WHAT THE TASK ASKS:
In the listing below, a line holding "Given: Click the next illustration arrow" and a line holding "Click the red PC" mark the range. Retype both exactly, with all lines between them.

INPUT DATA:
################

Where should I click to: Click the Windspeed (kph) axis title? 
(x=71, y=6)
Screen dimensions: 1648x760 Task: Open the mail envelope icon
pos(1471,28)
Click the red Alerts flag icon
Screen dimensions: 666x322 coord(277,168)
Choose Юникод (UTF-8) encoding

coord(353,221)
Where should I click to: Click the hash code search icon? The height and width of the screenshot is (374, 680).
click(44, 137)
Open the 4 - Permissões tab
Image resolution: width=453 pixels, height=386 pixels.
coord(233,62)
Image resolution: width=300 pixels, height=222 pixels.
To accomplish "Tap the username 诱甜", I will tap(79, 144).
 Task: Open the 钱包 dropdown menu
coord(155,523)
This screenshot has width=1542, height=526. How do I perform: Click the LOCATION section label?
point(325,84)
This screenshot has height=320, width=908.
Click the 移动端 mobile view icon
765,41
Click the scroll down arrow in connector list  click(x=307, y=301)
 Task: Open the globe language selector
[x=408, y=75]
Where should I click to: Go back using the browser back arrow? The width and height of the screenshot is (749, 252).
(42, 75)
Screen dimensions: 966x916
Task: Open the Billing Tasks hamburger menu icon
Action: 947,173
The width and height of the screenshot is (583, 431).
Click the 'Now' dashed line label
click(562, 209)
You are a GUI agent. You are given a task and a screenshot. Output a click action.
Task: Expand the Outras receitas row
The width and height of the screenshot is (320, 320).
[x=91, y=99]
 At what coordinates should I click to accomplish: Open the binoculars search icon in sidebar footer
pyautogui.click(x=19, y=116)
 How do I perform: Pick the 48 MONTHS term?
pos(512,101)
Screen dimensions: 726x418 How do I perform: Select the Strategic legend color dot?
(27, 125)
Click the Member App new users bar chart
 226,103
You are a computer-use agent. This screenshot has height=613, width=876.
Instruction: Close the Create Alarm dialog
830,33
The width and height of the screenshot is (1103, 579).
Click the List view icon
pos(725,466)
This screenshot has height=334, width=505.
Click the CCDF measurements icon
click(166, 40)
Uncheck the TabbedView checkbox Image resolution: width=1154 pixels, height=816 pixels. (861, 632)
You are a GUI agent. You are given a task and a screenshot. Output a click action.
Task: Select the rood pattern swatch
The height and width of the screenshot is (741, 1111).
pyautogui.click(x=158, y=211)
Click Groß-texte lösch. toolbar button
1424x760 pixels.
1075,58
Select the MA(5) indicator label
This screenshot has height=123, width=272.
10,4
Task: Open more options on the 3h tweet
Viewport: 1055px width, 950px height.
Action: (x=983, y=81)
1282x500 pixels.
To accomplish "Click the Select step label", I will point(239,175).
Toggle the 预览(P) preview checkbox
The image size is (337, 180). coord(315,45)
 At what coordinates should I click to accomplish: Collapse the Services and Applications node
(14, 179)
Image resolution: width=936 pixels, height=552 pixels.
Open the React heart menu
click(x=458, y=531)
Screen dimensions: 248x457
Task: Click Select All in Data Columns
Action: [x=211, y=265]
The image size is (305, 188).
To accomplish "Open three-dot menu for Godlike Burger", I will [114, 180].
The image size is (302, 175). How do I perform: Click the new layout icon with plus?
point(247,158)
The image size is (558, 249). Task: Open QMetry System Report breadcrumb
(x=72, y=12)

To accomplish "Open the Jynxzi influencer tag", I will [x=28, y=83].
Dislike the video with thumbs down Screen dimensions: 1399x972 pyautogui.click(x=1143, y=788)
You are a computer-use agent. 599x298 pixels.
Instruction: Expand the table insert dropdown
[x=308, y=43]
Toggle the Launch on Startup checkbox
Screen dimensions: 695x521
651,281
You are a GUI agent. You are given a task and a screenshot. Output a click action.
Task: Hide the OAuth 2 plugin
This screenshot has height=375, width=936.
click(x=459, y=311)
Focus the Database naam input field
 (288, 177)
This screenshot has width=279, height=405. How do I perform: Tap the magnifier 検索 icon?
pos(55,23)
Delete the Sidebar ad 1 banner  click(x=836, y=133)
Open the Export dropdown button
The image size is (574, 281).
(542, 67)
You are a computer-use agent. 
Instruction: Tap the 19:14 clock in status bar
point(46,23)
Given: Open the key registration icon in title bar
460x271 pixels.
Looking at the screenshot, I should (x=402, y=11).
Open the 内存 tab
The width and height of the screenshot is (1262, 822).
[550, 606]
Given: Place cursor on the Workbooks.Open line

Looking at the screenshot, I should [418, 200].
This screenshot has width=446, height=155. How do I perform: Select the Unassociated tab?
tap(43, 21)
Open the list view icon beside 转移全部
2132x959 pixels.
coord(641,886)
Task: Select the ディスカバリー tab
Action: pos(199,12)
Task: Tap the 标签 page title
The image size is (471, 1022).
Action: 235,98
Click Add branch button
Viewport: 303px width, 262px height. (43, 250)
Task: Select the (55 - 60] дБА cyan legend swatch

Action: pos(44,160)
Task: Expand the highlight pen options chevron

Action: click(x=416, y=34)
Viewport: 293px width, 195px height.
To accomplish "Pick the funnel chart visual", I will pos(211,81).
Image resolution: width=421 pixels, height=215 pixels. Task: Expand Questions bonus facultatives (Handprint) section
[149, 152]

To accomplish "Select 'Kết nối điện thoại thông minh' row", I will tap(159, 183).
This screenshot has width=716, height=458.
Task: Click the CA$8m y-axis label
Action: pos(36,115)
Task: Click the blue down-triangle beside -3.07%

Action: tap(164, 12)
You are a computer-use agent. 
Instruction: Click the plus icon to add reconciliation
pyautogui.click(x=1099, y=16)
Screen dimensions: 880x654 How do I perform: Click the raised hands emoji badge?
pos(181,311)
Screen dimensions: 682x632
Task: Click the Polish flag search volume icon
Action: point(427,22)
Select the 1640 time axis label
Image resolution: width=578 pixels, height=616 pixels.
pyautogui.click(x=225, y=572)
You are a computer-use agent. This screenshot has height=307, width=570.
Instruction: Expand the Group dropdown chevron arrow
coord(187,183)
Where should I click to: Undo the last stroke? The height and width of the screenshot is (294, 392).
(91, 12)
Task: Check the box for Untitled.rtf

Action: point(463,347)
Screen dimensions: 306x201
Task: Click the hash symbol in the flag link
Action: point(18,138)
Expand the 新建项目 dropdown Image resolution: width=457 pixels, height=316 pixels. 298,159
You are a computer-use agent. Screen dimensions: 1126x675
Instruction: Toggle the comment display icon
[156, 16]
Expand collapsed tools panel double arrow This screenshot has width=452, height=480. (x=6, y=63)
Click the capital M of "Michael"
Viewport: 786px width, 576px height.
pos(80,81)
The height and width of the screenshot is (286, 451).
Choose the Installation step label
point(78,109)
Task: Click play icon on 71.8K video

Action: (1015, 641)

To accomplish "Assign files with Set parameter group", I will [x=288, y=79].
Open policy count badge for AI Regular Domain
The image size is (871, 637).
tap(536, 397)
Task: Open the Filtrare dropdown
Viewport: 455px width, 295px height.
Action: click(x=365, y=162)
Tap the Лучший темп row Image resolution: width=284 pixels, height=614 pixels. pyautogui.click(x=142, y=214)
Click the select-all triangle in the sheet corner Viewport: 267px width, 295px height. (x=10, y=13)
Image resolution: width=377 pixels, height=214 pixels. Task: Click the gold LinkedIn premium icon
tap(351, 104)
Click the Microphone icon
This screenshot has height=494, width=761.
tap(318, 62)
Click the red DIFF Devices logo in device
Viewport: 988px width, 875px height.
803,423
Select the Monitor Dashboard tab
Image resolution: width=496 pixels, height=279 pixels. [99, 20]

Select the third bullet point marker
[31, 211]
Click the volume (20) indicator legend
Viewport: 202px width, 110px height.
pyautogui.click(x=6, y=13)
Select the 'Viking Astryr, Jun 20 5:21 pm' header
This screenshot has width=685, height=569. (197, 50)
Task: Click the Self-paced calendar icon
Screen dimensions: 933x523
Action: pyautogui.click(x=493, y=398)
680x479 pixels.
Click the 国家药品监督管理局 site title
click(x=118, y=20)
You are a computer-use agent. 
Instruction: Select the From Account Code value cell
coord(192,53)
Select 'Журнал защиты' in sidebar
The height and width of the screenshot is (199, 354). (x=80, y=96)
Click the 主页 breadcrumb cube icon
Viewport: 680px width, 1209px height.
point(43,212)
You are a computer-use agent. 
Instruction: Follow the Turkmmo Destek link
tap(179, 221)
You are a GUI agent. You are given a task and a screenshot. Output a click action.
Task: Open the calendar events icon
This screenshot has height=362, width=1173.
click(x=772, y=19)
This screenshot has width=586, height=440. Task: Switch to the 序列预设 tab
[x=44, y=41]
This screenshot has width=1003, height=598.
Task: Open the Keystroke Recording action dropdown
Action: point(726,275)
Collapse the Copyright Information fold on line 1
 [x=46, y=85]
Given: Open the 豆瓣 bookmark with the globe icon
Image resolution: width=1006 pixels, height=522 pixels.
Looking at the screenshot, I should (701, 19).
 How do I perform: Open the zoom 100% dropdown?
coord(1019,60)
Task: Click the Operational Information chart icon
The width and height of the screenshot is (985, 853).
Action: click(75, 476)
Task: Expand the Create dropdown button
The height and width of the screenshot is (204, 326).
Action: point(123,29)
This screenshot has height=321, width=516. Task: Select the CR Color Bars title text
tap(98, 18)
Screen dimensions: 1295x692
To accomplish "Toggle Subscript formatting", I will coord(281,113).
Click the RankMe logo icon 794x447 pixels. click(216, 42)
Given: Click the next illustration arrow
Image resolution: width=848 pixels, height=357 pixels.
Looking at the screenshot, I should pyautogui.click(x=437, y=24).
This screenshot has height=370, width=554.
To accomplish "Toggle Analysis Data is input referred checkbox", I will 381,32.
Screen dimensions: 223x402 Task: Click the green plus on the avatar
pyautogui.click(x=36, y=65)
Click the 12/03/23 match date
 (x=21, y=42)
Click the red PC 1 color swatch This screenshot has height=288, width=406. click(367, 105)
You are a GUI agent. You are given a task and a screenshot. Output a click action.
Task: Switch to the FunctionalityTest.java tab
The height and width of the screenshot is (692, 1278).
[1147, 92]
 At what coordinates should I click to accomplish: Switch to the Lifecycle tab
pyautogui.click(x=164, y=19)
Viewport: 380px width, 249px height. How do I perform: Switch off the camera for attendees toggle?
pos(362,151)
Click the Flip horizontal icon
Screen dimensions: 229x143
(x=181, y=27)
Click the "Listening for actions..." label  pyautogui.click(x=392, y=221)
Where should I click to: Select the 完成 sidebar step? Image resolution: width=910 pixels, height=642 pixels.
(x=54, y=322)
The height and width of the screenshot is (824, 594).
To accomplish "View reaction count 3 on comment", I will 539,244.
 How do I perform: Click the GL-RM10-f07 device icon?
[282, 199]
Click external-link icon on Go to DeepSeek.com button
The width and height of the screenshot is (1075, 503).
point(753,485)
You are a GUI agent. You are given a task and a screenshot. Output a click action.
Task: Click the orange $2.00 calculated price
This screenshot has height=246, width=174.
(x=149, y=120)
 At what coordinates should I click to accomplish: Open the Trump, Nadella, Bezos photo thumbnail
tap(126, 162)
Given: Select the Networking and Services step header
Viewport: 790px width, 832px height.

################

ANSWER BOX:
Given: Click the next illustration arrow
Image resolution: width=848 pixels, height=357 pixels.
Looking at the screenshot, I should pyautogui.click(x=437, y=24).
This screenshot has height=370, width=554.
To accomplish "Toggle Analysis Data is input referred checkbox", I will 381,32.
Screen dimensions: 223x402 Task: Click the green plus on the avatar
pyautogui.click(x=36, y=65)
Click the 12/03/23 match date
 (x=21, y=42)
Click the red PC 1 color swatch This screenshot has height=288, width=406. click(367, 105)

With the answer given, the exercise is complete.